I'm A Tumbleweed
a Resident Evil one shot.

This one shot takes place after Resident Evil Extinction. It isn't mine, because if these films were made by me there would be significant changes, such as Milla would be wearing more clothes and death wouldn't come so swiftly to the good looking males in the films. Written at four thirty am this morning. Oh, and the title doesn't really make sense but it was the only one I could justify.


I'm A Tumbleweed

It's been four months and she doesn't know it. Time has blended over the years, molded and folded and creased so that there's no telling how long it's been since she's seen real civilization, real people. She sent Claire and her crew away, to Alaska, to hope. Six weeks, six months, six years – who knows? It's all a jumble, a tumbleweed of events and minutes that she remembers and maybe doesn't, and it's all in there somewhere.

It's been four months, two days, six hours, twenty four minutes and fourteen seconds since the explosion, and she knows. She looks up at the sun everyday and ticks off another day on her belt, another day, another day, to remind herself that when this is all over and everything is finished and she can go up to Alaska and find them, the humans, the people, she'll be reunited with everyone except for him.

She does it so she doesn't forget that he's dead.

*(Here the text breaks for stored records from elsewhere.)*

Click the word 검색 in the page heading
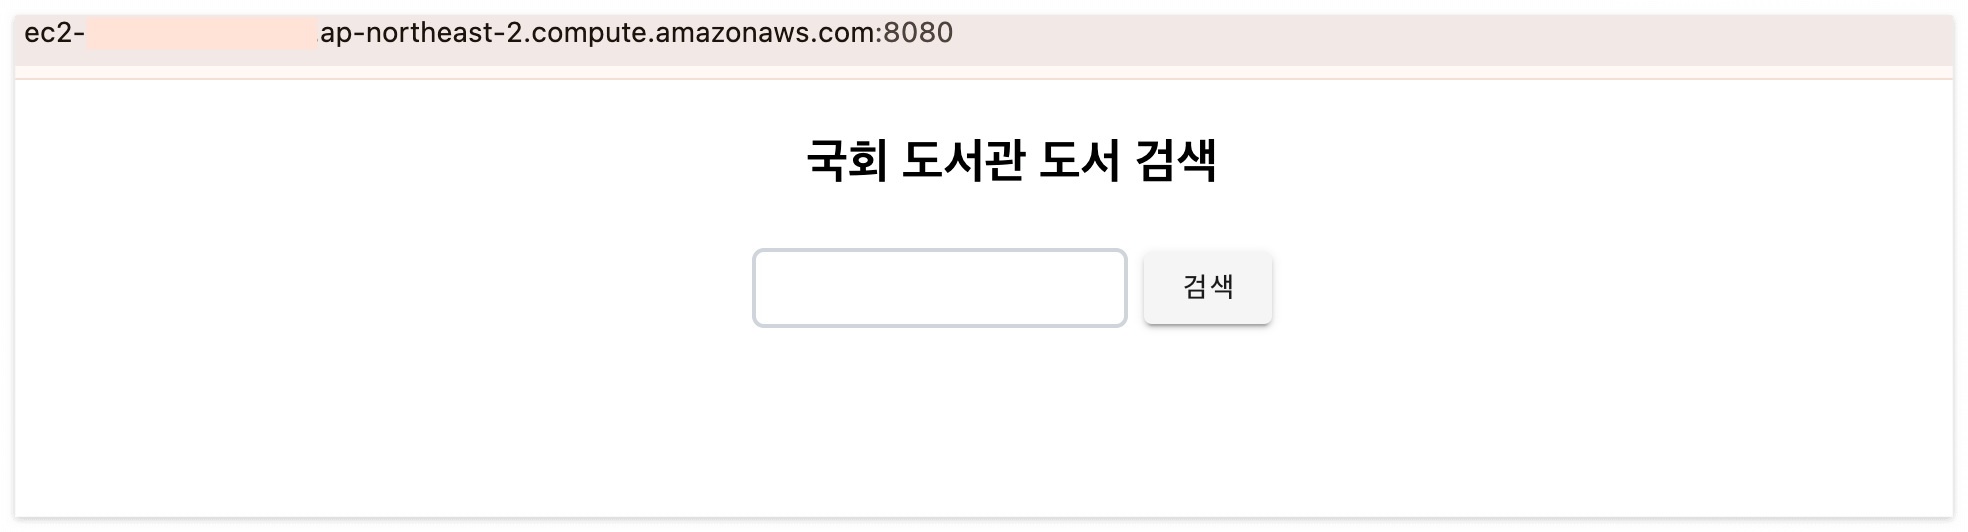Viewport: 1968px width, 532px height. pos(1177,162)
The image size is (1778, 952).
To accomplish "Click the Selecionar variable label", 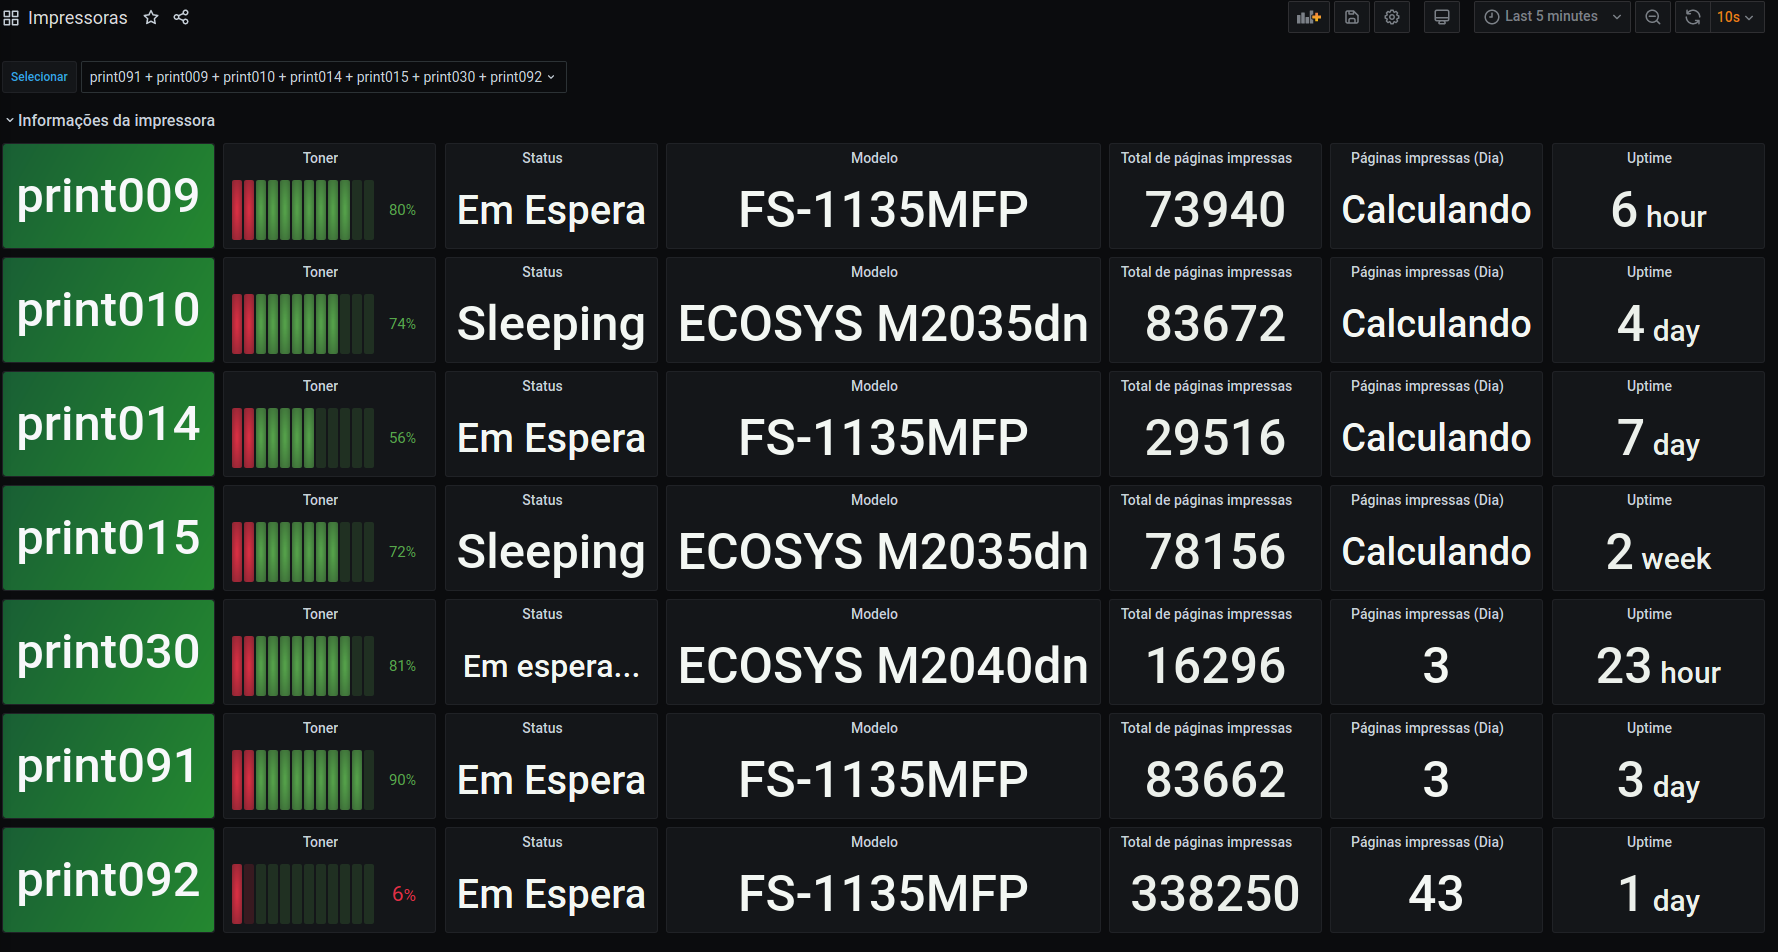I will [x=39, y=77].
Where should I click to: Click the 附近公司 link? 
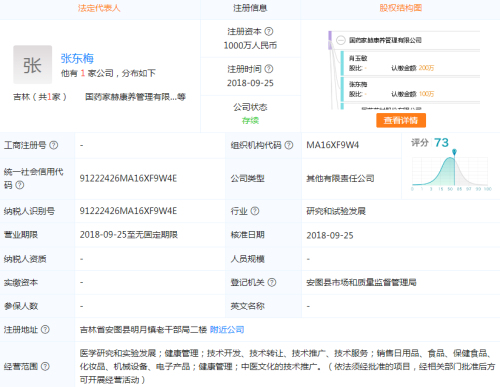(227, 330)
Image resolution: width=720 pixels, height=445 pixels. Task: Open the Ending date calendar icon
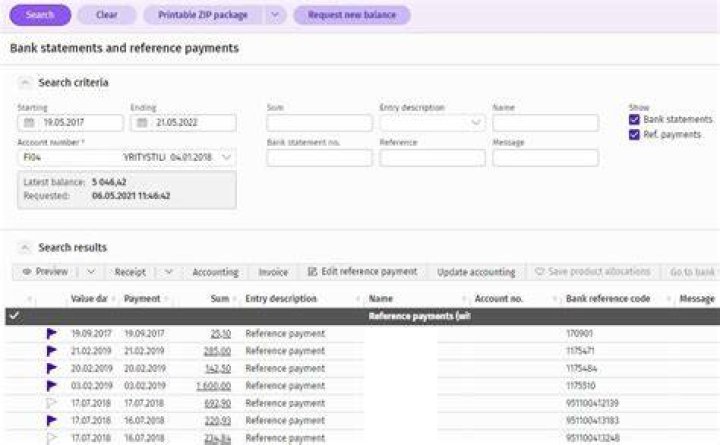pos(142,123)
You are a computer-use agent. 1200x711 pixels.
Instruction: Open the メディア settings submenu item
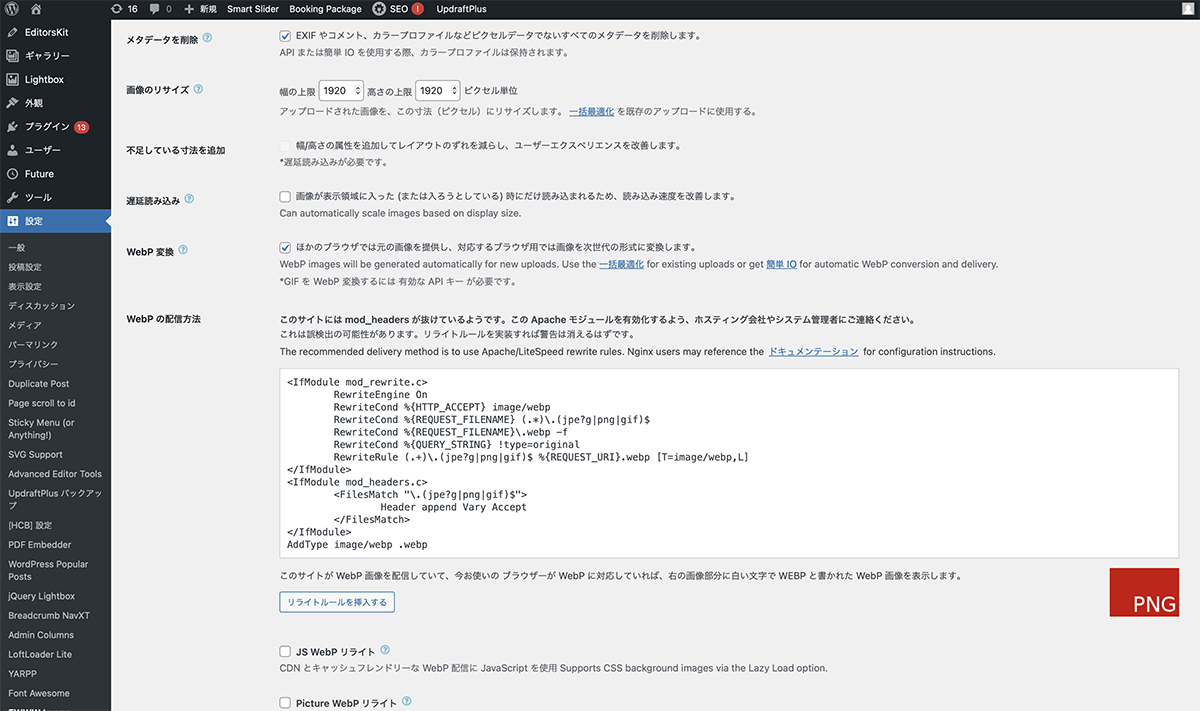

And it hurts. Every tick mark on her belt and every time she picks up her knife to make it. Every time she takes the moment to look up at the sun, a bright orb in the middle of the bright blue, cloudless sky, it hurts. It more than hurts most days – it burns, it aches, it scorches down to the very core of her. It filters through the mess that her mind is and picks out everything. It picks out every moment they spent together, that exact moment when she realized that this man might survive, might actually be worth saving, is actually handsome; that moment when she realized that the feeling of her heart dropping into her stomach then flipping up into her throat when she saw him after the months of absence on her part wasn't normal.

The harsh sunlight makes scrap metal of her memories and finds that exact moment when she fell in love with him, before she even knew it herself.

It's been four months, one day, thirteen hours, fifty minutes and thirty seconds since she threatened Umbrella and she doesn't know it. It's been four months, two days, four hours, six minutes and fifty-six seconds since she's seen human beings and she doesn't know it. It's been four months, three days, sixteen hours, forty-two minutes and six seconds since she felt his skin on hers, since she felt her lips on his, his hands round her waist, their arms around each other, holding on like she's drowning and he's her life vest and she can't swim and she knows.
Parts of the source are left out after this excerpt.